By Katlyn Valdez
Boyle Heights Beat
The walls at the Las Fotos Project headquarters in Lincoln Heights were covered with photos from the “City Rising” exhibit –vibrant shots taken in Boyle Heights and South L.A, some featuring faces and vendors from these communities, exposing the neighborhood’s hidden beauty and telling a story at the same time.
On a Saturday in late September, a large group gathered in the small room to listen and learn on the effects of gentrification from youth voices. In partnership with Boyle Heights Beat, Las Fotos Project hosted a panel and discussion with youth journalists and photographers reporting about this issue in those two communities.
The evening discussion was moderated by youth photographer Juliana Aguirre, a Senior at Franklin High School.
All four panelists talked about how gentrification was visible to them.
Marisabel Perez, a photographer with Las Fotos, described how growing up in South L.A she was alarmed by USC developments. The 17-year-old said she noticed that her community began to cater more to college students causing the property value to increase.
“When you’re displaced from a low income community, where do you go?,” she asked.
When Aguirre asked how the panelists’ perception on gentrification had changed, 18-year-old Mary Reyes, also with Las Fotos, explained that initially she considered both the pros and cons of gentrification. That changed, she said, “because it affected me, because it hit home. I began to dismiss the pros.”
Reyes said her family and community members were really affected by the increase in property value as some of her neighbors went from being gardeners to USC professors.
Stephanie Medina, both a reporter with Boyle Heights Beat and a photographer with Las Fotos, said that when one these communities develops and achieves growth on its own, “people come in and make it their own.”
Medina,17, said residents in these communities should be able to preserve and appreciate their culture, so that they don’t allow others “to change it and use it for the aesthetics.”
When the subject of resistance surfaced, all panelists communicated the importance of staying informed and unified amongst them.
The idea of respect resonated during the discussion, when Aguirre asked the panelists, “what traditions and values would you want people to respect?” Perez was quick to answer: “don’t call something ghetto if it’s not appealing to you.”
Xochil Ramírez, a 17-year-old youth reporter with Boyle Heights Beat, discussed the concept of cultural appropriation and the negative connotation it has in today’s society.
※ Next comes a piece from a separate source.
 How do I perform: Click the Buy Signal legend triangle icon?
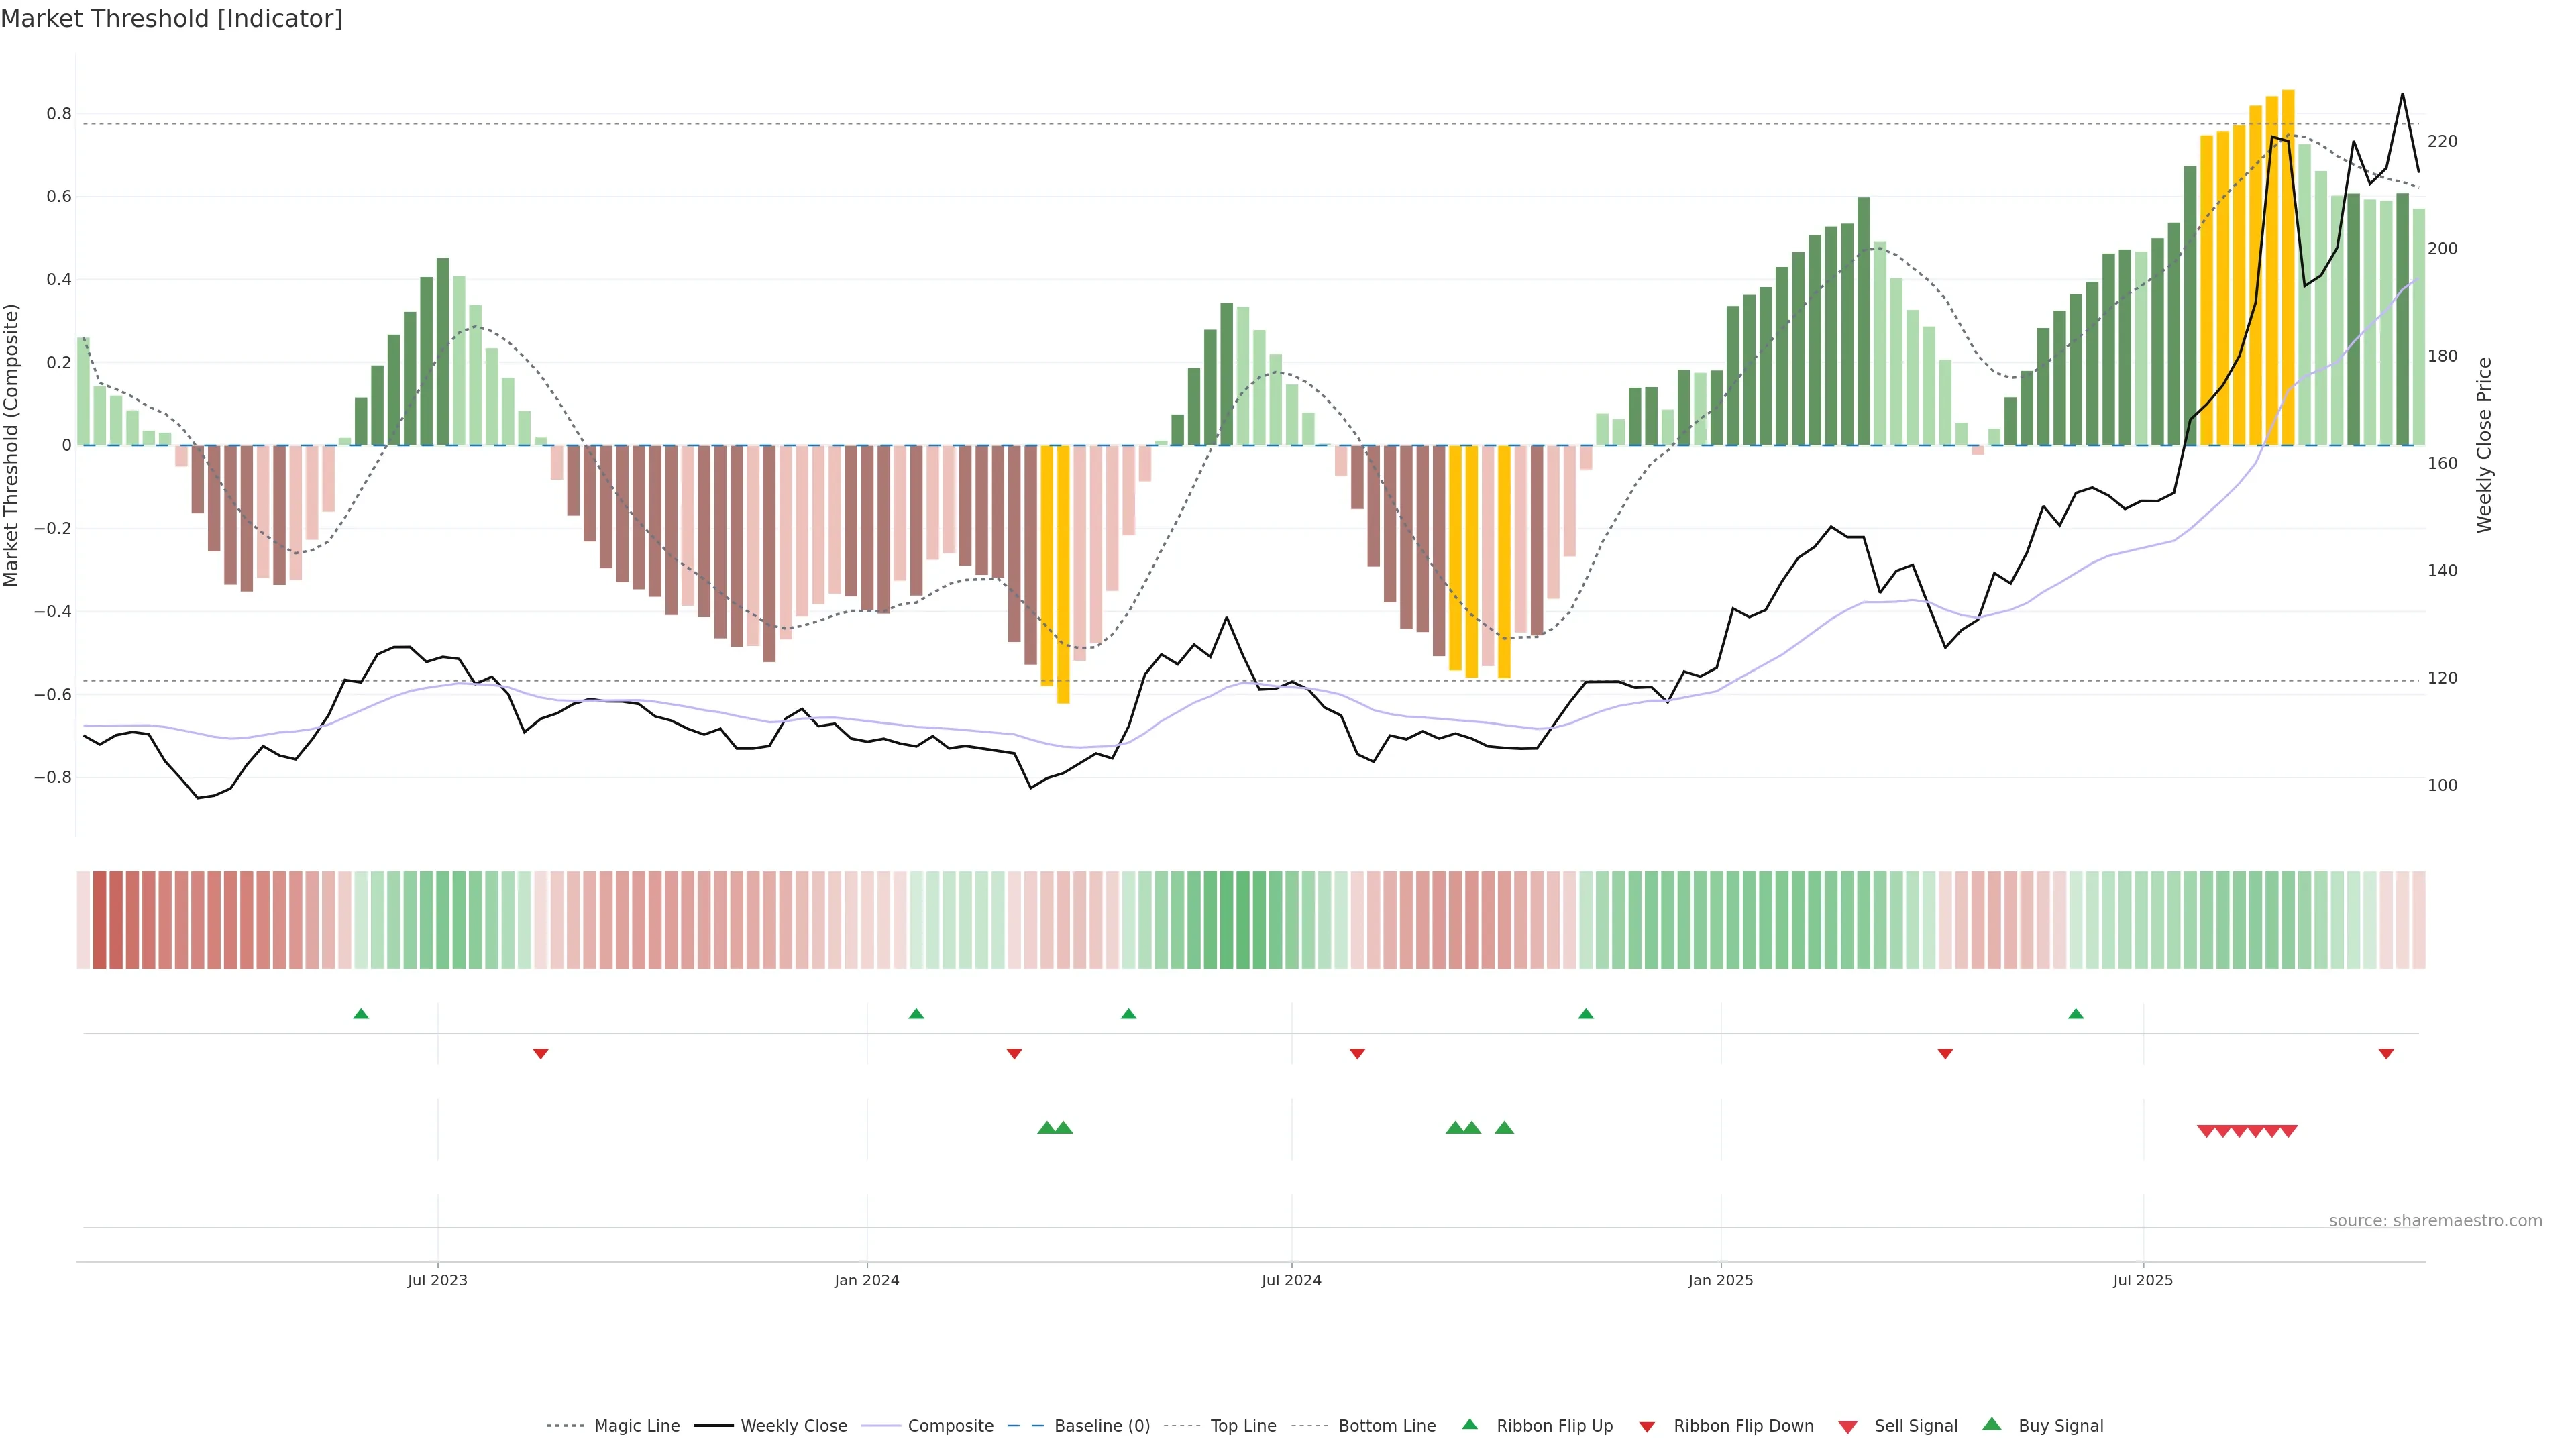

Similarly, Medina explained that she would want people to appreciate what’s already there. “Don’t imitate it,” she said, “don’t make it your own.”
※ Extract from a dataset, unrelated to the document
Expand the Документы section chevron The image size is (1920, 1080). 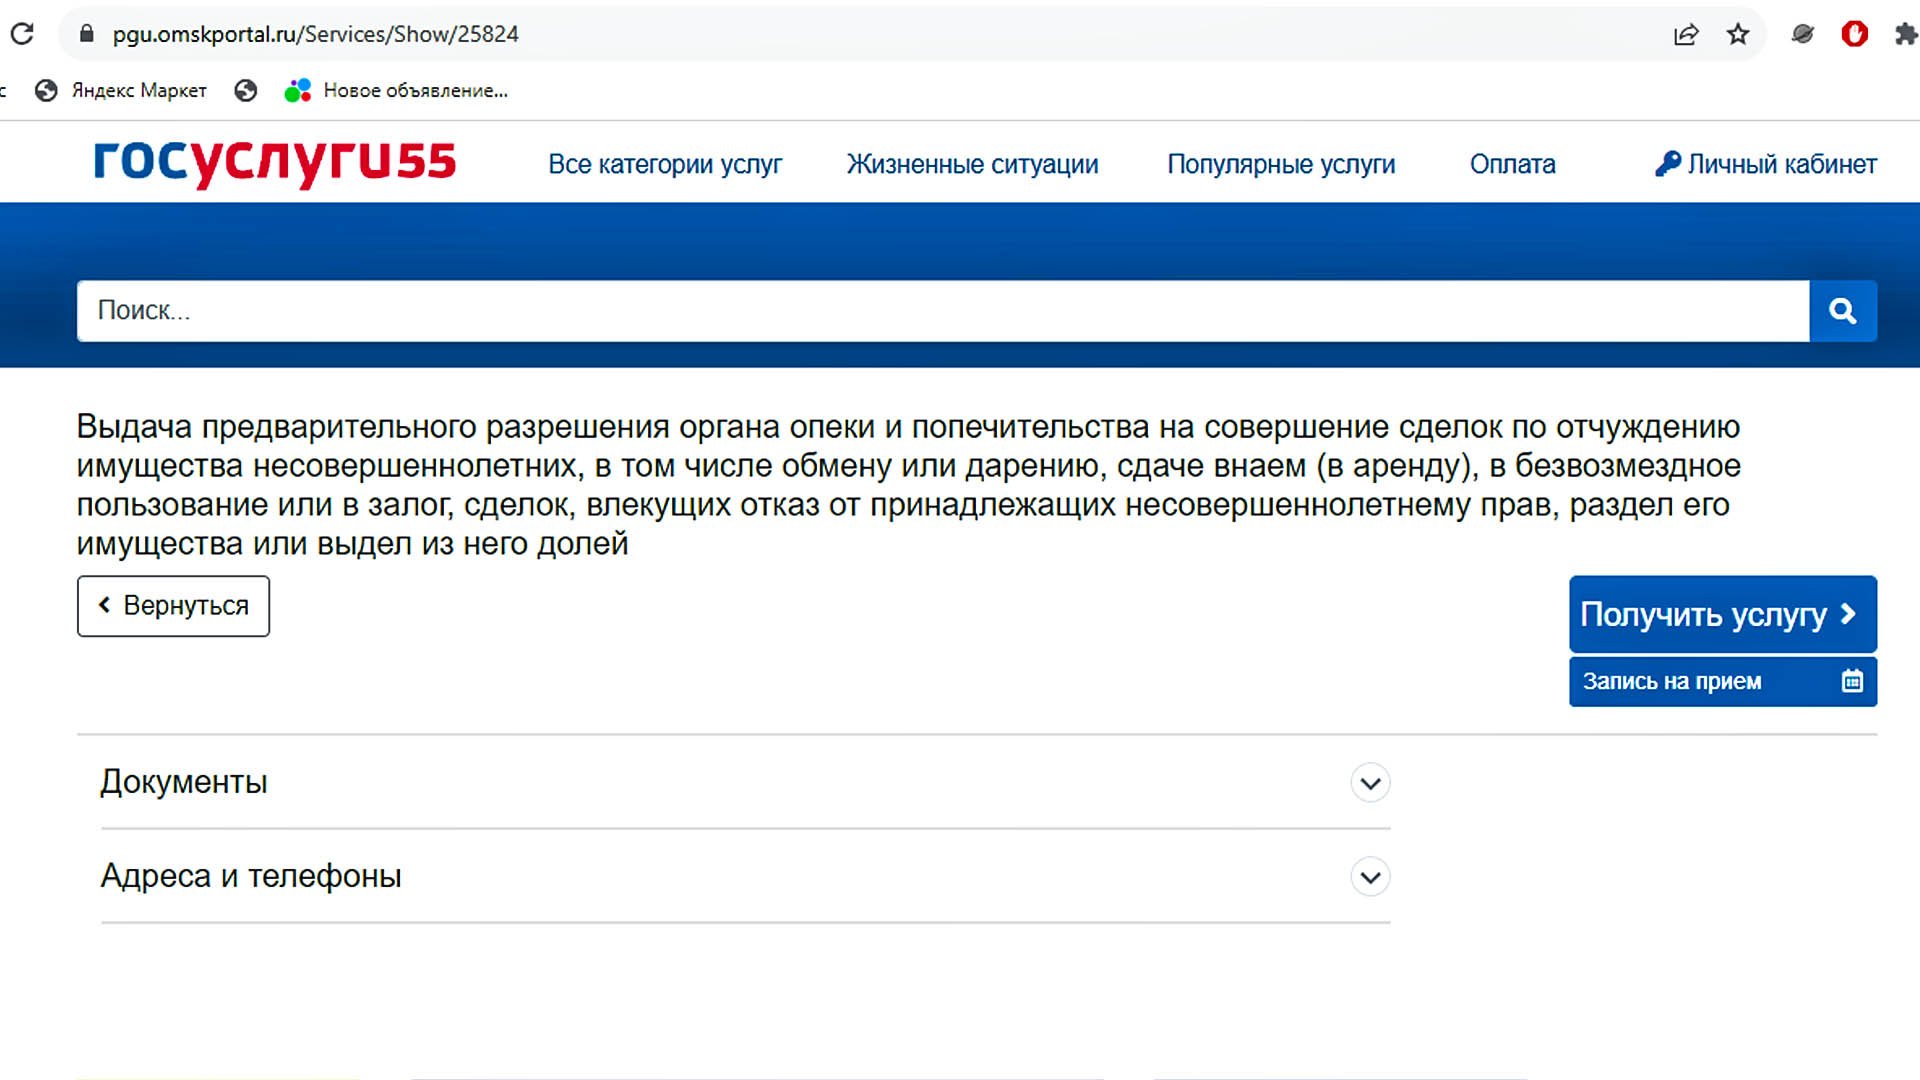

Pérez stated it was important low income communities to be aware and informed on their rights, while Reyes added, “It’s up to the youth to be engaged and informed.”
“s]So long as we support each other, have resilience, and empower our community,” added Ramírez.
The panelists left on a positive note as they touched on the notion of “gentefication” and agreed that the best way to avoid becoming a gentrifier in a community is to respect it and to stay informed.
“It’s about how you come back, make sure you remember your struggles in your community,” said Medina.
The four panelists remained enthusiastic and confident in the power of the people. They all believed that the community members themselves can grow together, united, and at the same time preserve their roots, diversity, and deep culture.
“Por la gente, para la gente,” concluded.